Divorce in Georgia is seldom easy and rarely entered into lightly. This can be particularly true when young children are involved. While parents may no longer wish to remain married, they typically share a mutual concern for the welfare of their children. All of this can contribute to the negotiating involved with establishing child custody.
There are two legal terms to keep in mind when considering child custody, legal custody and physical custody. Typically, the parent with whom the child physically resides for the majority of the time is said to be the custodial parent, and that parent has physical custody. Some parents strive for a 50-50 split, which is considered joint custody. In addition to having joint physical custody, joint legal custody is also important.

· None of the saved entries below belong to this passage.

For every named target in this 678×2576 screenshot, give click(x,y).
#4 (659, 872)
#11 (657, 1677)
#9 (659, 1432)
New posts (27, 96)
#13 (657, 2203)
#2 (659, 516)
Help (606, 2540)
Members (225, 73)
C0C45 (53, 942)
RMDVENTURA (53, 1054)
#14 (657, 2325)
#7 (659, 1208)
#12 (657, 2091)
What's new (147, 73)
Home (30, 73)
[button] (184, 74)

A parent who does not have legal custody, even in a joint custody situation, is limited in one's rights with the child. For example, if a parent doesn't have legal custody, one may be barred from being included in medical, religious and other important decisions involving one's child. In addition, if the child is in the custody of a parent who does not have legal custody, and the child is involved in an accident, the parent may not have the right to take the child to an emergency room.
Divorcing parents will typically do their best to act in the best interest of their children. The courts act in the children's best interests when considering child custody issues. A parent who is considering a divorce in Georgia may benefit from consulting with an experienced family law attorney who can explain the different options available and may be able to advise the client on what options would best suit one's current situation.